I'll give an example of how "lift" is useful...
Imagine you are running a direct mail campaign where you mail customers an offer in the hopes they respond. Historical data shows that when you mail your customer base completely at random about 8% of them respond to the mailing (i.e. they come in and shop with the offer). So, if you mail 1,000 customers you can expect 80 responders.

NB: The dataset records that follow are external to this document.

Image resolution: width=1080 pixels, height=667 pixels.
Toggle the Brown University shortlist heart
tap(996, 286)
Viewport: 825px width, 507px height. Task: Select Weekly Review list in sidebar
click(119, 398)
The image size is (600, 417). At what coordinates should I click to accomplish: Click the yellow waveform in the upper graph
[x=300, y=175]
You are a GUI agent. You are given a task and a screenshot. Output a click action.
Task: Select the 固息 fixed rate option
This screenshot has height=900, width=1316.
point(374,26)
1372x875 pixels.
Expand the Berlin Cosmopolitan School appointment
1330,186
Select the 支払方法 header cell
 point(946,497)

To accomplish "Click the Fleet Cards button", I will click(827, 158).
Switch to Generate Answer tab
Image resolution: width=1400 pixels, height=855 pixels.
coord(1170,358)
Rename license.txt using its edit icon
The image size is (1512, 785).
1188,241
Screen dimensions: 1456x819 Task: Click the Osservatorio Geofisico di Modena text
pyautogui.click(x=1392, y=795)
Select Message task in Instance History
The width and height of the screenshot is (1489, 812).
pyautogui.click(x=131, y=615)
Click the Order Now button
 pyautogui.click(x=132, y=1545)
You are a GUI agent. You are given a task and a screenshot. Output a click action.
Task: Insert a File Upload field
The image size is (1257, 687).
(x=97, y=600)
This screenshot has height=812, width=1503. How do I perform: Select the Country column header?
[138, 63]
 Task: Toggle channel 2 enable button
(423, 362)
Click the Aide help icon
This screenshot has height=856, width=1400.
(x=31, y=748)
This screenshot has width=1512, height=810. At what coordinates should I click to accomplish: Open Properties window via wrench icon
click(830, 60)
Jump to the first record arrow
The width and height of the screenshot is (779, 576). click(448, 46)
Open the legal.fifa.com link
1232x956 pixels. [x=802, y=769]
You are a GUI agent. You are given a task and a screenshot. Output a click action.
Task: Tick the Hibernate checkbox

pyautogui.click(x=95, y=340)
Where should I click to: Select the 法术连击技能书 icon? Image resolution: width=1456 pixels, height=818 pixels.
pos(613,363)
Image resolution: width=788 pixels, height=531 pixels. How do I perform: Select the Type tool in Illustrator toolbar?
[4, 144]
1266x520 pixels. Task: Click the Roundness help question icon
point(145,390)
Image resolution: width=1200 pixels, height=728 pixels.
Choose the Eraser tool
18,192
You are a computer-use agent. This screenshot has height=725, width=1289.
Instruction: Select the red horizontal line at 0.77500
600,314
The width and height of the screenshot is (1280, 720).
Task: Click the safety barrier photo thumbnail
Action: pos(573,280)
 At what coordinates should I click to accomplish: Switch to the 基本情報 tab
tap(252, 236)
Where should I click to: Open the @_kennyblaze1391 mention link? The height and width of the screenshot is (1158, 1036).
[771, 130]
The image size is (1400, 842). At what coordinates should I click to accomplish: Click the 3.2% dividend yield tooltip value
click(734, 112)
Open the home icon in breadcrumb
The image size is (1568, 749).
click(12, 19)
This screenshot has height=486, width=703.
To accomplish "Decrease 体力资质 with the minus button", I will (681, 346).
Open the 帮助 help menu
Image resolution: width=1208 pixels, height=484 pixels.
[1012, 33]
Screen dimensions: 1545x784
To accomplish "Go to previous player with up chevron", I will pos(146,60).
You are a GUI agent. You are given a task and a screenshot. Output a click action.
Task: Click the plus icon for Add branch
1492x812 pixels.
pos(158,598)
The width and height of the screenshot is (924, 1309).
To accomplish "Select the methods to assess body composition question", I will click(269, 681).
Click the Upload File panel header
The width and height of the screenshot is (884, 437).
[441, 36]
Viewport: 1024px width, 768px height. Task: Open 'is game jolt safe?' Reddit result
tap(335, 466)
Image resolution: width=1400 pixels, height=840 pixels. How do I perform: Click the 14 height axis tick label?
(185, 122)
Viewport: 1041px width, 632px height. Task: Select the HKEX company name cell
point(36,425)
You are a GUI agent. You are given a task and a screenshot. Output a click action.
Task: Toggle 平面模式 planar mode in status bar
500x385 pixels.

Now, you decide to fit a logistic regression model to your historical data to find patterns that are predictive of whether a customer is likely to respond to a mailing. Using the logistic regression model each customer is assigned a probability of responding and you can assess the accuracy because you know whether they actually responded. Once each customer is assigned their probability, you rank them from highest to lowest scoring customer. Then you could generate some "lift" graphics like these:
Ignore the top chart for now. The bottom chart is saying that after we sort the customers based on their probability of responding (high to low), and then break them up into ten equal bins, the response rate in bin #1 (the top 10% of customers) is 29% vs 8% of random customers, for a lift of 29/8 = 3.63. By the time we get to scored customers in the 4th bin, we have captured so many the previous three that the response rate is lower than what we would expect mailing people at random.
Looking at the top chart now, what this says is that if we use the probability scores on customers we can get 60% of the total responders we'd get mailing randomly by only mailing the top 30% of scored customers. That is, using the model we can get 60% of the expected profit for 30% of the mail cost by only mailing the top 30% of scored customers, and this is what lift really refers to.